Instructions for the task – Repeat all of the data word for word so that only the pictures are missing from the copy.

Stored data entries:
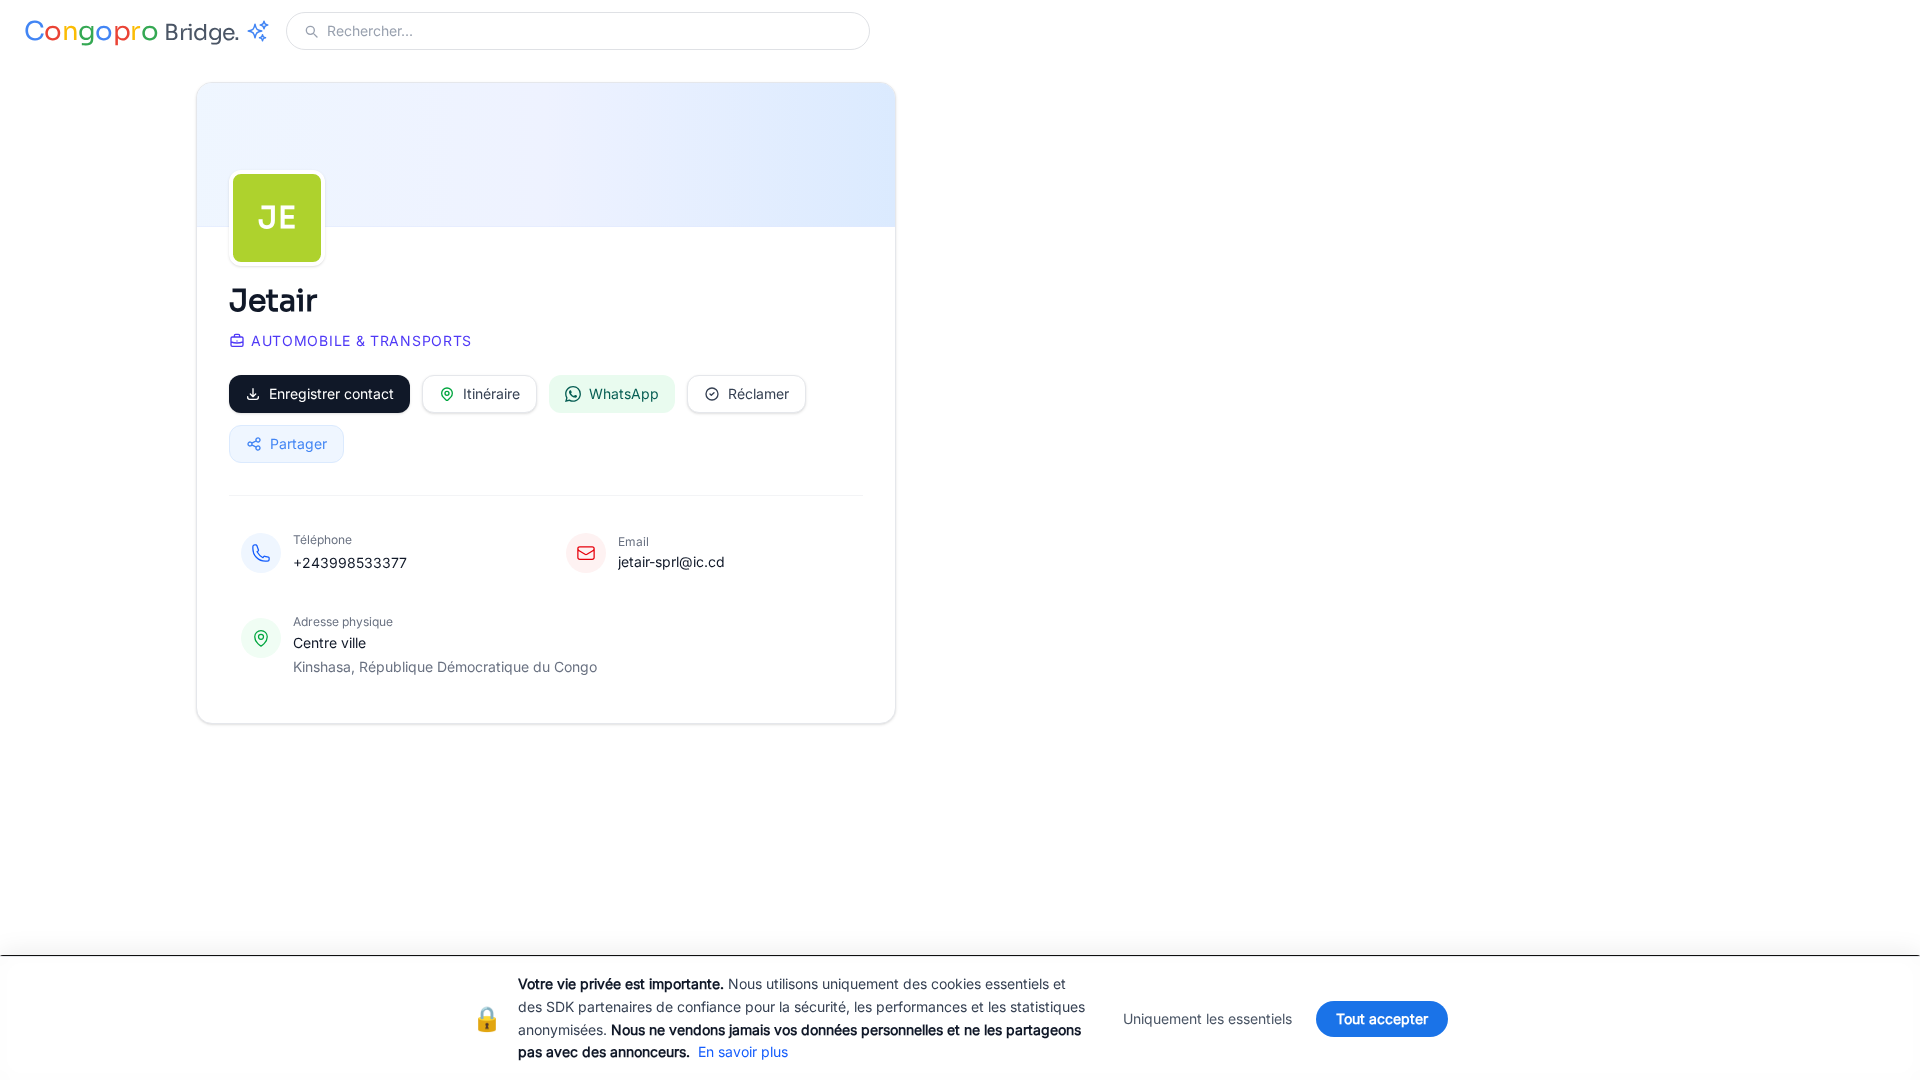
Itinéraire (491, 393)
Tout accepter (1382, 1018)
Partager (298, 443)
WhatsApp (624, 393)
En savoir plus (743, 1051)
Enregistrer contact (331, 393)
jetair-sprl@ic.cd (671, 561)
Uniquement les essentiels (1207, 1018)
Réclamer (758, 393)
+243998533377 (350, 562)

Exercise result –
Itinéraire (491, 393)
Tout accepter (1382, 1018)
Partager (298, 443)
WhatsApp (624, 393)
En savoir plus (743, 1051)
Enregistrer contact (331, 393)
jetair-sprl@ic.cd (671, 561)
Uniquement les essentiels (1207, 1018)
Réclamer (758, 393)
+243998533377 (350, 562)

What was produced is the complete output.